• Facilities Overtake Individual Clinicians as Patients’ Usual Source of Health Care

    FOR IMMEDIATE RELEASE: Tuesday, Dec. 15, 2015

    Contact:
    Leslie Champlin
    Senior Public Relations Strategist
    (800) 274-2237, Ext. 5224
    lchampli@aafp.org 

    WASHINGTON, DC — The number of Americans who say their usual source of health care is a facility rather than a specific clinician has increased, a worrying sign that fewer people are reaping the benefits of a continuous relationship with a personal physician, according to findings in research by the Robert Graham Center for Policy Studies in Family Medicine and Primary Care.

     The research, “Fewer Americans Report a Personal Physician as Their Usual Source of Health Care” by Robert Graham Center researcher Anuradha Jetty, reveals that an increasing number of people over the past 16 years, cited a facility rather than an individual clinician as their usual source of care, and only 60 percent report any usual source of care at all. The report was published in the Dec. 15 American Family Physician.

    That data are troublesome, according to Jetty, because research consistently shows that people who have an continuous caring relationship with a physician have better health and fewer health care-related costs.

    “There’s a concern that if you’re seeing different providers, even within the same facility, you lose some of the advantages of continuous relationships,” she said. “Research suggests that seeing the same clinician over time increases trust, awareness, and effectiveness of care, and is associated with better quality at lower cost. We don’t know yet if the same effects result from thinking of a facility as your usual source of care.”

    Jetty analyzed Medical Expenditure Panel Survey data from 1996 to 2012 to identify trends in where Americans got their health care. She found that the percentage of people who reported a usual source of health care declined slightly over that period. More striking, the report says, is the increase in the number of people who did have a usual source of care but said that care was provided by a facility rather than an individual physician.

    “Declines in the percentage of people reporting an individual clinician as their usual source of care was countered by a nearly equivalent rise in those reporting a facility as USC,” she wrote.

    Whether the trend reflects changes in the health care system is yet to be determined, according to Jetty. As team-based care becomes more prevalent in the patient-centered medical home, patients may see nurse practitioners, physician assistants as well as physicians, depending on their health need. Moreover, more family physician practices have added electronic communications to their patient services. Data from the American Academy of Family Physicians practice profile survey show more than half provide a web portal for secure messaging with patients and for prescription refill requests. More than four in 10 respondents use email communication with their patients and provide online appointment scheduling. More than a third provide 24-7 electronic health record access for real-time care.

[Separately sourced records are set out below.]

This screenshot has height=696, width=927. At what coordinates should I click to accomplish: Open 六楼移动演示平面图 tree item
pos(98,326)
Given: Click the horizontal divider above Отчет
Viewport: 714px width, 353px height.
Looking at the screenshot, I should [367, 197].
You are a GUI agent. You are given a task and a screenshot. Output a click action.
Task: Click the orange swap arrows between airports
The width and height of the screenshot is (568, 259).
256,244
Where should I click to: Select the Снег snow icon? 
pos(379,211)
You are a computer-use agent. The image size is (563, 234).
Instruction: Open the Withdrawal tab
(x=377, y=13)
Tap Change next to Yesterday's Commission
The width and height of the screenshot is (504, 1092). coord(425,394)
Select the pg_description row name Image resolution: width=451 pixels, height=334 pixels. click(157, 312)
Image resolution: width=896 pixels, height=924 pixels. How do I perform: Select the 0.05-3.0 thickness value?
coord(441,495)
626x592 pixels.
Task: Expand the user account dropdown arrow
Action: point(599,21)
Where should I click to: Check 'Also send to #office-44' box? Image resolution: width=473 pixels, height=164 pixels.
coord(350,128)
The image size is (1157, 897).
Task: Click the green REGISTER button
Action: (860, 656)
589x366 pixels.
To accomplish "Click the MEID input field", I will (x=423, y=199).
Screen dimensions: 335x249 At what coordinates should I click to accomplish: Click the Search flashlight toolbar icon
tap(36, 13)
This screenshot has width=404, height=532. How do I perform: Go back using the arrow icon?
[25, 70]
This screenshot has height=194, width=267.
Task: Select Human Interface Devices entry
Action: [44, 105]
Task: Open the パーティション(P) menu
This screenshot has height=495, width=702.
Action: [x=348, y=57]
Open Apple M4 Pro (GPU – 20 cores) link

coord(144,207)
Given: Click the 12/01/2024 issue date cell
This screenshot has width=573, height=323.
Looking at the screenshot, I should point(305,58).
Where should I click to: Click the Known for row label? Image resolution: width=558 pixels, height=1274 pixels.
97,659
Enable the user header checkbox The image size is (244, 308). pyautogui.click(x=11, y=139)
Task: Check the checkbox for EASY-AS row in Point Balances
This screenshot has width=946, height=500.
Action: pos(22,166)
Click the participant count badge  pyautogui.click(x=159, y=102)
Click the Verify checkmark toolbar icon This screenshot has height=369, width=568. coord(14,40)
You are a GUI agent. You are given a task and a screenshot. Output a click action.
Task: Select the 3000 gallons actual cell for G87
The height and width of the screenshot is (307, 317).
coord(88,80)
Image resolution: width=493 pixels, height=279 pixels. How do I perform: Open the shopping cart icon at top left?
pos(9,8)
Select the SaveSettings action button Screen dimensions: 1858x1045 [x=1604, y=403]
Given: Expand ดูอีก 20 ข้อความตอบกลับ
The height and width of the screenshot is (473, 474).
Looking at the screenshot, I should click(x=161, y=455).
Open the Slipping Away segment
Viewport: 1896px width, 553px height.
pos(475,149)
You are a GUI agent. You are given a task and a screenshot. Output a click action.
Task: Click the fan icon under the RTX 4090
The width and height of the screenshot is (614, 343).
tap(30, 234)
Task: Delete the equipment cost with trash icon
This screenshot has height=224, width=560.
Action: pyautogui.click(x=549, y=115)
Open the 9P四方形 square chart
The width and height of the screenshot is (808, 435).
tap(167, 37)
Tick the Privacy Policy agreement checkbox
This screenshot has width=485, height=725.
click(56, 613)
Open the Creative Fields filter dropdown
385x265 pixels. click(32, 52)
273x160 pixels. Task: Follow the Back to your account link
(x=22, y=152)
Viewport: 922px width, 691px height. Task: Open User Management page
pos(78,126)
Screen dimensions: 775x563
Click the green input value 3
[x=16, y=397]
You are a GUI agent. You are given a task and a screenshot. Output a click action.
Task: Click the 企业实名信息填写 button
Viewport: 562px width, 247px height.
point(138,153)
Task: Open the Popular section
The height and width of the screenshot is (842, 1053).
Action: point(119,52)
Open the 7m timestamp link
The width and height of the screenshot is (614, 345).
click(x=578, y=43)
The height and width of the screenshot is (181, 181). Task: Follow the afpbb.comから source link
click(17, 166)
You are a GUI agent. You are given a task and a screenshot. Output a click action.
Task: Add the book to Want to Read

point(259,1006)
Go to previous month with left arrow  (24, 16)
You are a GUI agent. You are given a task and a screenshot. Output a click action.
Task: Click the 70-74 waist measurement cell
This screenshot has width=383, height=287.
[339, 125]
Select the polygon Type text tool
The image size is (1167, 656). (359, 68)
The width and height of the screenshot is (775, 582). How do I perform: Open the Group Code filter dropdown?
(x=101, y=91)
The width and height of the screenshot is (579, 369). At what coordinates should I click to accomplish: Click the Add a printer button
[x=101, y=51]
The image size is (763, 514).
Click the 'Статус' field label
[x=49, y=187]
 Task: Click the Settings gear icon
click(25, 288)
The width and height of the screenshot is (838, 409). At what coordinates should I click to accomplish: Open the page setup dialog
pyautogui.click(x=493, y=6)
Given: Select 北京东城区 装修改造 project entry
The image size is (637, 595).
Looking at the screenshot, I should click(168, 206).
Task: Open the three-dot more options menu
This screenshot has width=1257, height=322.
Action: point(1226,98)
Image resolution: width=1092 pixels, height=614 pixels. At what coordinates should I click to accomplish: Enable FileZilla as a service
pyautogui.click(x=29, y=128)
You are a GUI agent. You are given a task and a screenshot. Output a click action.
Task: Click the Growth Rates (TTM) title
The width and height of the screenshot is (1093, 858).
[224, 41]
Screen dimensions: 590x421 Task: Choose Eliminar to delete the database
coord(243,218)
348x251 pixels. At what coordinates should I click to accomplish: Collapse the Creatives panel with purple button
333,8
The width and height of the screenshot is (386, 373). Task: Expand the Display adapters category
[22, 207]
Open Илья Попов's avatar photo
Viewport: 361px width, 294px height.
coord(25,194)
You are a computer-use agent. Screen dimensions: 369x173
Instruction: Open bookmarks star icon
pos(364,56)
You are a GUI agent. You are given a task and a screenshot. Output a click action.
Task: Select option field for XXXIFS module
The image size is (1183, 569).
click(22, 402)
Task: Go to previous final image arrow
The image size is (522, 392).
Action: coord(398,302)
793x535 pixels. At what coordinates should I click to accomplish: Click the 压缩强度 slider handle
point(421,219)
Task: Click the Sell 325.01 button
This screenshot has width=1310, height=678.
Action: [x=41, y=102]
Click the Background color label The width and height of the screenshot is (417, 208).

    “The advent of patient-centered medical homes, broader primary care teams, and increased virtual contact may help to explain these findings and represent opportunities for improved outcomes,” Jetty wrote. “This important topic deserves further research and is well-worth the attention of healthcare stakeholders and research funders.” 

    ###

    About the Robert Graham Center

    The Robert Graham Center for Policy Studies in Family Medicine and Primary Care works to improve individual and population health by enhancing the delivery of primary care. The Center staff generates and analyzes evidence that brings a family medicine and primary care perspective to health policy deliberations at local, state, and national levels.

    Founded in 1999, the Robert Graham Center is an independent research unit affiliated with the American Academy of Family Physicians (AAFP). The information and opinions contained in research from the Center do not necessarily reflect the views or policy of the AAFP.